Tasks to complete ->
1. According to the commentary on JPMC and the Madoff 703 Account, when did the account's sponsor, JPMC Employee 9, retire?
2. Summarize the commentary on JPMC and the Madoff 703 Account in two sentences.
3. Continue the commentary on JPMC and the Madoff 703 Account from the point where it stops.

Passage provided ->
··········
The complaint also cites a host of other reasons why, because of the 703 Account, JPMC (and its banking predecessors) should have known that Madoff was operating a fraud. Several of these other reasons shall be mentioned below, and one might even say the Trustee has an embarrassment of riches on this score. But to me, the lack of payments into or out of the account from brokers and others for Madoff to buy and/or receive payment for securities and options is the absolute and unmistakable key. Because of this, JPMC and its predecessors had to know, and certainly should have known, that something was very wrong.

The other reason why the allegations regarding the 703 Account are particularly interesting to me is that to a significant extent they flesh out how a bank’s oversight of accounts works or at least is supposed to work. This is particularly germane because we dupes sent money to and received money from the 703 Account; it was the vehicle through which JPMC and its predecessor banks directly dealt with us.

Early on after the fraud was exposed I was dimly aware, both from general knowledge and from talking to a major league banker who is a graduate of MSL, that specific persons in a bank are charged with overseeing specific accounts, at least large ones. How the oversight process works within a bank is amply discussed in the complaint. And though the complaint does not detail how or whether information got to the very top of the bank -- to Jamie Dimon, for example, who is discussed extensively in Gillian Tett’s highly regarded “Fool’s Gold” -- it does show relevant processes reaching to a very high level in the bank.

Let me, then, list some of the points made in the complaint in relation to the 703 Account (allegations which incorporate material reiterated in the section on loans).

1. Banks often assign a so-called “sponsor” to an account. The sponsor has the duty of learning enough about “the client’s business to identify suspicious activity.” (Para. 190.) The sponsor for the 703 Account was a person identified only as “JPMC Employee 9,” who retired in the Spring of 2008. Here is what the complaint says regarding old number 9 (emphasis in original):

The sponsor for the 703 Account through 2008 was [redacted] [JPMC Employee 9]. When asked about his duties as a client sponsor at his Rule 2004 bankruptcy examination, [redacted] [JPMC Employee 9] responded that he did not even know what a client sponsor was, much less that he was the sponsor for BLMIS’s accounts. He had received no training regarding his duties as a client sponsor and had taken no action to discharge those duties. When shown a document in which he had recertified that he had performed his duties as a client sponsor, [redacted] [JPMC Employee9] stated that he did not have any recollection of the duties of a sponsor or of the recertification process. (Para. 191.)

192. JPMC utterly failed to “know its customer” when it came to Madoff and BLMIS. Shockingly, after decades of hosting BLMIS’s checking account, [redacted] [JPMC Employee9], the client representative who had been in charge of the 703 Account for more than ten years, admitted, “I don’t know what the checking account was used for.” He did not know whether it was used for market making activities, investment advisory services, both, or neither.

193. [Redacted] [JPMC Employee 9] did receive financial statements from BLMIS on a regular basis. These statements included FOCUS Reports. A quick review of those reports by JPMC would have revealed irregularities that required further investigation.
··········
Material ->
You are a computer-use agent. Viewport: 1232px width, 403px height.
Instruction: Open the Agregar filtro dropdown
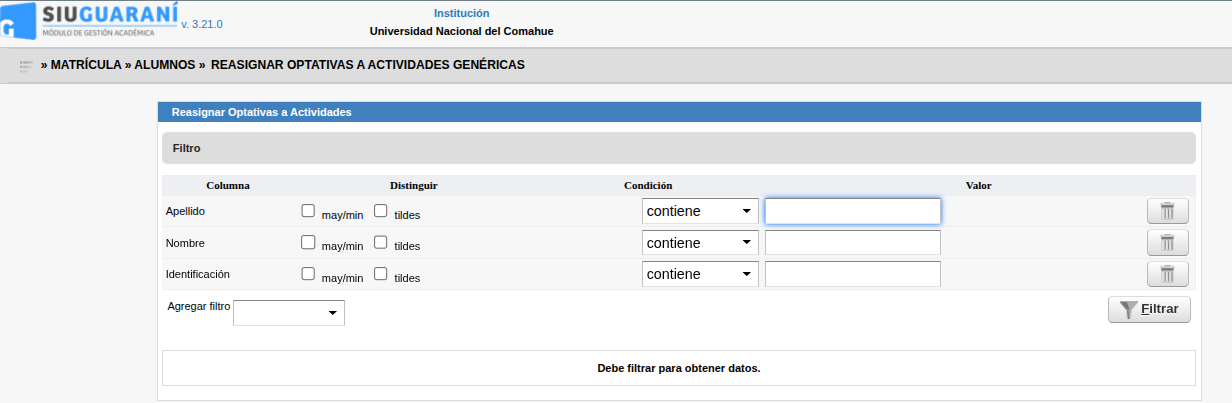[289, 313]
··········
Answers to the problems ->
1. He retired in the spring of 2008.

2. The commentary argues that the lack of payments into or out of the 703 Account from brokers and others for securities and options meant JPMC and its predecessors should have known Madoff was running a fraud. Drawing on the Trustee's complaint, it explains that banks assign sponsors to oversee accounts, and that the 703 Account's sponsor, JPMC Employee 9, said he did not know what a client sponsor was or what the checking account was used for.

3.
2. As indicated, banks have a duty to ‘“know your customer’” (KYC) -- to understand the business in which a customer is engaged, so that they can tell whether account activity is suspicious. (Para. 185.) The KYC rule is standard industry practice, existed before the Patriot Act, was reinforced by the latter, and is a common rule of regulatory bodies. Under KYC a bank must determine what the customer’s “normal business activity would look like” (Para. 189), so that it could spot suspicious activity. Many banks, including JPMC, have an entire department devoted to KYC. The problem, however, was that, though it gave lip service to the KYC rule, that is all that JPMC gave it. It did not in fact know its customer and ignored deeply suspicious matters related to the 703 Account.

3. The 703 Account did “not look like a normal broker-dealer account -- customer funds would be coming in, but those funds would not be segregated or transferred to separate sub-accounts.” (Para. 174.)

4. Both before the Patriot Act and as reinforced by it, banks are to have monitoring systems in place to detect whether there may be money laundering. JPMC had such purported systems, but they did not work even though billions of dollars were being laundered -- they did not give a warning except once, when the warning was ignored.

5. JPMC had obtained thirteen quarterly so-called FOCUS Reports (the earliest stemming from October 2001) and annual audited reports; both types of reports are filed with the SEC. Often the FOCUS Reports, and sometimes the annual reports, failed to correctly show assets and liabilities JPMC knew of, and “consistently underreported the amount of cash” held by Madoff, “a fact to which JPMC was privy by virtue of its maintenance of BLMIS’s bank accounts.” (Paras. 201-202.) In addition, the FOCUS Reports did not show any bank loans outstanding owed by BLMIS, although JPMC itself had made large loans to it. The Reports also understated the collateral on the loans, and did not include customer receivables or payables, which would have been shown in the financial reports of a broker-dealer.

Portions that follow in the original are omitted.